Credit:  Mark Lawson, The Australian Financial Review, www.afr.com • Wednesday 14 December 2011 ~~

One of the major questions generated in the drive towards a clean and green electricity system is how much this will cost consumers, and how much carbon will actually be saved

To date, such questions have been treated as irritations that are not worth answering. Instead, we are being handed a carbon tax on top of an existing set of statutory requirements, passed in late 2009, that 20 per cent of the electricity supplied in Australia must be from green projects by 2020.

The electricity supply and distribution industry has to work out how to do it, and consumers have to pay for it. Why should the government ask itself irritating questions, especially when it doesn’t have to pay.

So how much will this cost? Recent statements by the grid operator for eastern Australia, the Australian Energy Market Operator, indicate that the average output of a wind farm is 29 per cent to 32 per cent of installed capacity.

Of this installed capacity, the AEMO will count only a few per cent towards the capacity it must have on hand at all times to meet the demands of consumers. That includes the power plants actually generating electricity at any one moment, plus reserves.

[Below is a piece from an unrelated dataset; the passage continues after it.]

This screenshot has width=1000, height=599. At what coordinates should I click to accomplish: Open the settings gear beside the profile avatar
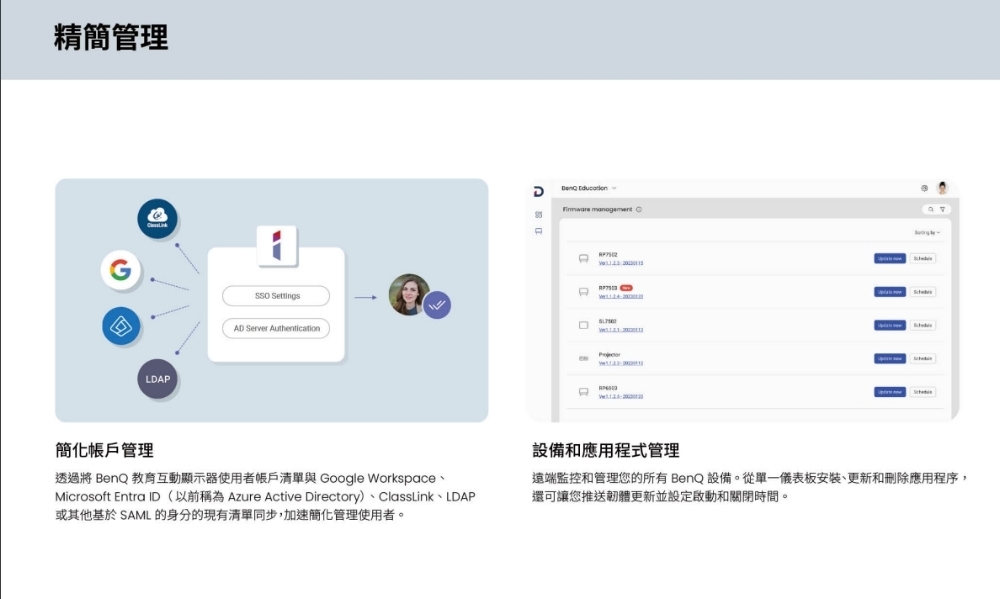pos(924,188)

If, say, wind is to generate 10 per cent of Australia’s total electricity supply by 2020, we will need to install wind generators equivalent to more than three times that amount, or more than 30 per cent of the entire average supply.

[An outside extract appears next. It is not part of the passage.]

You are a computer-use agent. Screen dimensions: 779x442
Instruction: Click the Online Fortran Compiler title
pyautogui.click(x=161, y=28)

That is a lot of wind generators.

Further, the AEMO has said it will count only a few per cent towards the installed base, which it says it must have on hand at all times.

In other words, that vast number of wind generators has to be built in addition to the network of conventional generators.

Despite that obviously enormous extra cost, groups in the wind industry insist that wind power will really cut costs, pointing to studies showing that this form of energy reduces something called pool prices.

The pool price is an internal pricing system run by grid operators as a way of allocating capacity between different generators. Wind farms do push down pool prices but wholesale prices are a completely different issue. Those are going up.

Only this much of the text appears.